▸ TASK PROMPT
Out of the material that follows, write out exactly the lines from the line with "For every named target in this 412×1209" to the line with "[RSS] (262, 1068)", both ends included, and no others.

▸ SOURCE MATERIAL
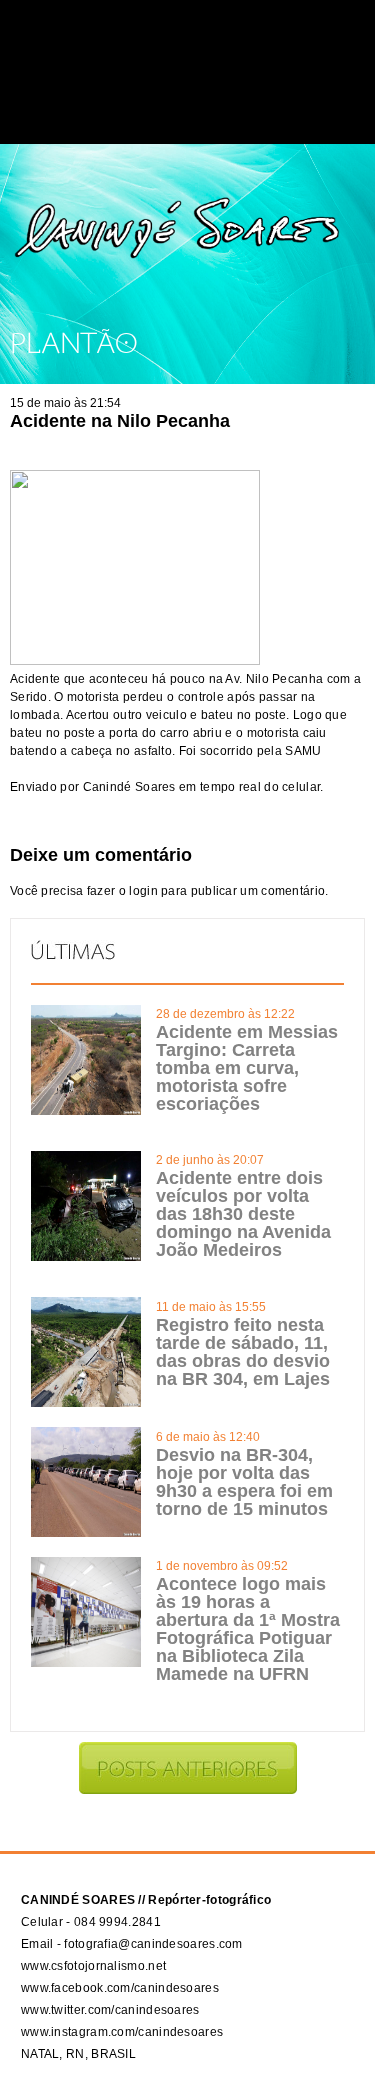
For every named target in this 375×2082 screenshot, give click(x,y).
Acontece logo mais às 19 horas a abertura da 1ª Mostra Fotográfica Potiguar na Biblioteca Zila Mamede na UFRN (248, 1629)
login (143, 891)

--

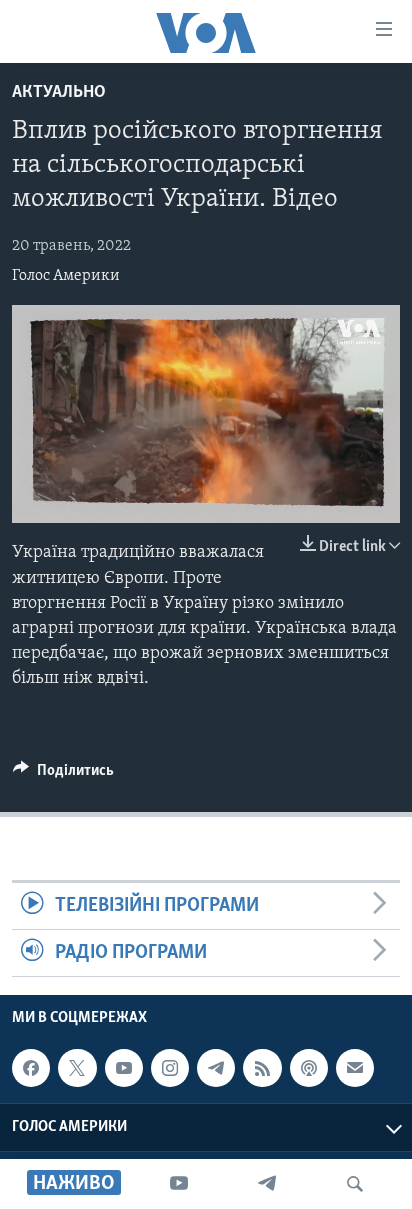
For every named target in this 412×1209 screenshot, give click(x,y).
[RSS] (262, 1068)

▸ TASK OUTPUT
For every named target in this 412×1209 screenshot, give click(x,y).
[RSS] (262, 1068)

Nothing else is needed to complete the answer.